• _Text block_
- - -
Volunteering: the perks are free

If it’s good enough for Davina and Mariella, it’s good enough for you. Choosing to work for free is a canny and caring move

If you’re under the impression that volunteers are generally well meaning but, essentially, boring people with too much time on their hands, and prone to wearing their hearts on their sleeves, it’s time to adjust your mindset.

Volunteering is one of the trendiest social activities around – second only to dancing as a source of public enjoyment, according to one recent survey by the National Council for Volunteering. An estimated 22 million people are getting involved, in the UK, already – and they’re not all making jam for the Women’s Institute, or knitting jumpers for orphans in Eastern Europe.

Everyone’s at it
Celebrities like Ant and Dec, Davina McCall, Mariella Frostrup and Richard Dreyfuss have all jumped on board the volunteering bandwagon. Even Tony Blair and the Government have decided that, volunteering might be just the thing to promote a sense of citizenship. The Department for Education and Employment initiative, Millennium Volunteers, is a scheme aimed at encouraging 16-24 year-olds to volunteer their time for the benefit of others, using their skills and interests as a starting point.

Lucy Butler of south London is a perfect example of someone who has got as much out of volunteering as she put in. Lucy left school at 15 with no qualifications, and was pregnant by 16. With a child to raise and no real work experience, she felt she had nothing to offer any prospective employer. Signing up with a Government-sponsored pilot scheme, she opted to work with children with learning disabilities. It was just what she needed to boost her self-esteem. ‘The placement gave me bags of confidence. I loved it to bits,’ she says. Lucy wants to continue volunteering and is now applying for jobs as a support worker, something she never thought possible.
- - -
• _Information shown_
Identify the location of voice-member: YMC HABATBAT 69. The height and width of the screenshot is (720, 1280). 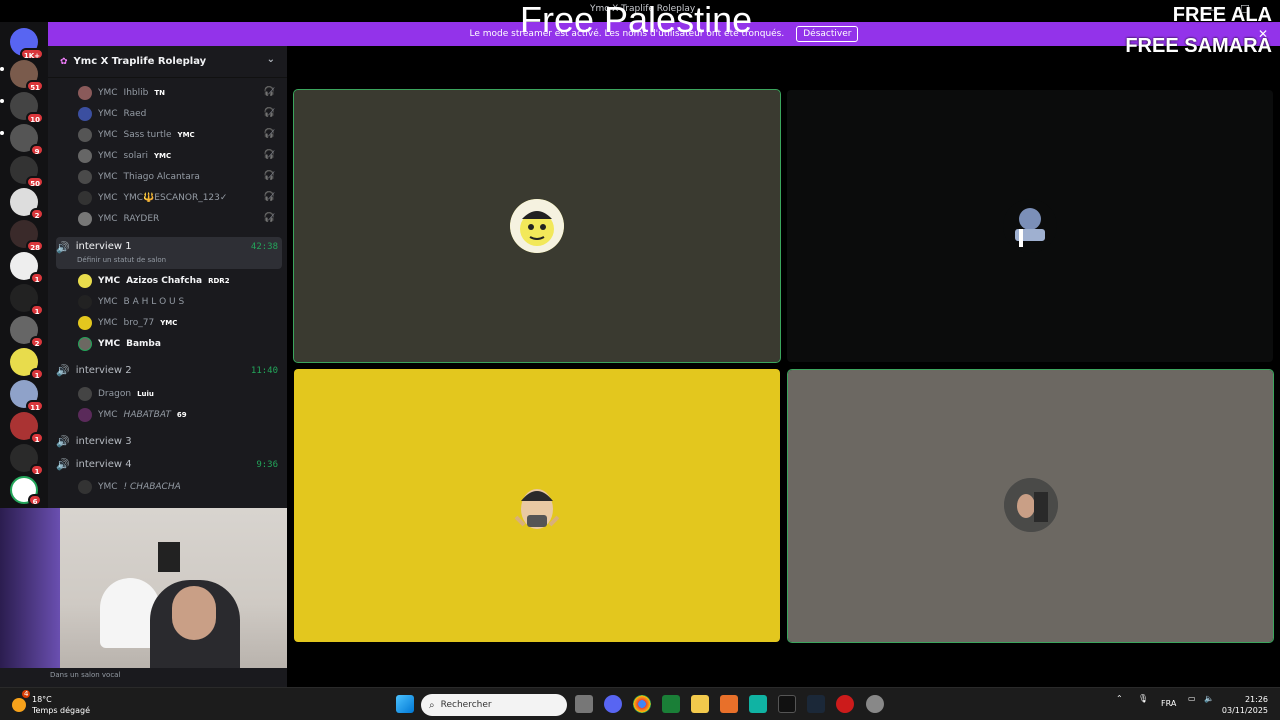
(132, 415).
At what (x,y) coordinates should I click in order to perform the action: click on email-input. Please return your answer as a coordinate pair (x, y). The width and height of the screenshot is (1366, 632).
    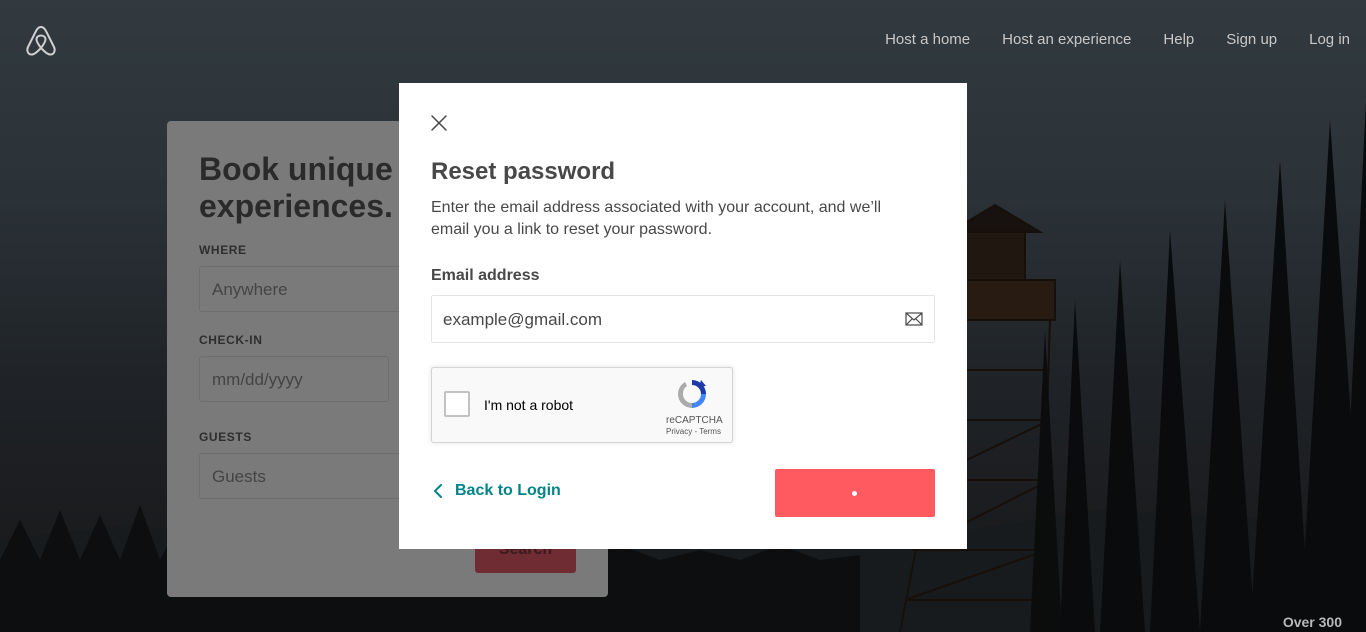
    Looking at the image, I should click on (658, 320).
- - -
• _Exercise instructions_
A: Condense the paragraph of the volunteering article that begins "Lucy Butler of south London" into a short bulleted list that keeps its main facts.
B: Echo the volunteering article's text between "If you’re under" and "in Eastern Europe.", inclusive.

• _Responses to the exercise_
A:
- Lucy Butler of south London got as much out of volunteering as she put in.
- She left school at 15 with no qualifications and was pregnant by 16.
- With a child to raise and no real work experience, she felt she had nothing to offer employers.
- Through a Government-sponsored pilot scheme, she chose to work with children with learning disabilities.
- The placement boosted her self-esteem and gave her confidence.
- She wants to keep volunteering and is now applying for support worker jobs, something she never thought possible.

B:
If you’re under the impression that volunteers are generally well meaning but, essentially, boring people with too much time on their hands, and prone to wearing their hearts on their sleeves, it’s time to adjust your mindset.

Volunteering is one of the trendiest social activities around – second only to dancing as a source of public enjoyment, according to one recent survey by the National Council for Volunteering. An estimated 22 million people are getting involved, in the UK, already – and they’re not all making jam for the Women’s Institute, or knitting jumpers for orphans in Eastern Europe.